Orte der Erinnerung 1933-1945

Orte der Erinnerung 1933 - 1945

Gedenkstätten, Dokumentationszentren und Museen
zur Geschichte der nationalsozialistischen Diktatur
in Berlin und Brandenburg

Kirchen unterm Hakenkreuz. Teil 2: Evangelische Kirche zwischen 1938 - 1945. Widerstand und Ergebung

25.05.2008, 11 Uhr
Film
Eine Dokumentation von Klaus Figge. BRD. 1988. 30 Min.

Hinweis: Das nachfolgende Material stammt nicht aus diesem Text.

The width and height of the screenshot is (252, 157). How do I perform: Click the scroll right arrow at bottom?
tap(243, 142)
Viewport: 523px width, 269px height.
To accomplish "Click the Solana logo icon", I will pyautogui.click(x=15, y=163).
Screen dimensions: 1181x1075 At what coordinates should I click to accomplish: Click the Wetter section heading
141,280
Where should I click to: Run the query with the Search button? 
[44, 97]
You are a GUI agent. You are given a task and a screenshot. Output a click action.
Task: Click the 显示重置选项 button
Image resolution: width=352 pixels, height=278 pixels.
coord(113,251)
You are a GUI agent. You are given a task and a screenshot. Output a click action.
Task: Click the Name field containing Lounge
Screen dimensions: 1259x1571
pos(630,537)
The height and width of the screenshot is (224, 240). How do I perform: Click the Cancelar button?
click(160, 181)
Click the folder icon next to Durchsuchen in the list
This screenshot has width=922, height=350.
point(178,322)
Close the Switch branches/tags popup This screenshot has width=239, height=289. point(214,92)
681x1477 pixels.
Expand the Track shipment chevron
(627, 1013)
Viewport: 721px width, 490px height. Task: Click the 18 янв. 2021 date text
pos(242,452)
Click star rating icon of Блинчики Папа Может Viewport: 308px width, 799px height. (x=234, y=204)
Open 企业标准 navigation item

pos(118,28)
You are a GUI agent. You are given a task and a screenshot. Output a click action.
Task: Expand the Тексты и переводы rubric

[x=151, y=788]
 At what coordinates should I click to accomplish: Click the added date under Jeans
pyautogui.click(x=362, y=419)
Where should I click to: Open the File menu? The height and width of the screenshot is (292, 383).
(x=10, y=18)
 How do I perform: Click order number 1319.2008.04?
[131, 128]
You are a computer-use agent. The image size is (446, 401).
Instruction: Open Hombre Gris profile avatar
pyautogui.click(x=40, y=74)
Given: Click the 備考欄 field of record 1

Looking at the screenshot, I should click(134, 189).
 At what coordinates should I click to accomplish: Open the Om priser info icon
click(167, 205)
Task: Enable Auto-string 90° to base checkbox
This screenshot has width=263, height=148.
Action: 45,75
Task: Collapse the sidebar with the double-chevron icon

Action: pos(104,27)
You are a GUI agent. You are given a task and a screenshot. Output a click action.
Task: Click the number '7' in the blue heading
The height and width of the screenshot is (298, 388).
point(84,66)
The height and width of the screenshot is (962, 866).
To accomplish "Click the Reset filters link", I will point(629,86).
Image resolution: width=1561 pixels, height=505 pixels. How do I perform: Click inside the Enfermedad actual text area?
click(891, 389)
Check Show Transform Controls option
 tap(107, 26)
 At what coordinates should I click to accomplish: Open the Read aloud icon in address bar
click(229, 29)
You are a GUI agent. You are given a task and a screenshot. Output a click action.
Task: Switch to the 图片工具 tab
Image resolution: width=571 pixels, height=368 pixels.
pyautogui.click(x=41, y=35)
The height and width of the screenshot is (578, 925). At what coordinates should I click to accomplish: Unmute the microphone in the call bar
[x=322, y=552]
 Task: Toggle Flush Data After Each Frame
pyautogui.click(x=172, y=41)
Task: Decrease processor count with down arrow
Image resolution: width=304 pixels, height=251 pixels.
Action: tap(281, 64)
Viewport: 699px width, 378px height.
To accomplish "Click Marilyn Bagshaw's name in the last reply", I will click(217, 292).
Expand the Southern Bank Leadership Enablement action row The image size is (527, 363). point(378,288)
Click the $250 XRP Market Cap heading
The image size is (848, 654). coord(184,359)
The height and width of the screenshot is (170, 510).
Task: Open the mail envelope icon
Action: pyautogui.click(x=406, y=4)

Die Nationalsozialisten erheben auch gegenüber den christlichen Kirchen ihren weltanschaulichen Führungsanspruch. Einige Gruppen innerhalb der protestantischen Kirche begrüßen zunächst Hitlers Regierungsübernahme. Bereits zum Ende der Weimarer Zeit breitet sich eine innerkirchliche Strömung aus, die die NS-Ideologie mit dem Evangelium in Einklang zu bringen sucht. Die „Deutschen Christen“ wollen ihre Machtposition in den Landeskirchen ausbauen und bieten sich der NSDAP als Instrument kirchlicher Gleichschaltung an. Die Gegner der „Deutschen Christen“ schließen sich 1933 zum „Pfarrernotbund“ und 1934 zur „Bekennenden Kirche“ zusammen. Ihr gemeinsames Ziel ist es, den Führungsanspruch der Nationalsozialisten gegenüber der evangelischen Kirche und den „Arierparagraphen“ in der Kirche abzuweisen. Grundlegende Bekenntniserklärungen richten sich gegen Übergriffe des „totalen Staates“ auf die Kirche. Vor allem nach 1939 beteiligen sich einzelne Pfarrer und Christen auch an Hilfsaktionen für Verfolgte und protestieren gegen Verbrechen hinter der Front und gegen die Deportation von Juden.

Die zweiteilige Dokumentation zeigt – unterstützt durch zahlreiche Zeitzeugeninterviews – exemplarisch an ausgewählten Biographien den Kampf gegen den Nationalsozialismus aus christlichem Glauben. Teil 1 dokumentiert die Jahre 1933 bis 1938 zwischen Anpassung und Widerständigkeit, Teil 2 vertieft besonders den Aspekt der christlichen Hilfen für Verfolgte während des Zweiten Weltkrieges.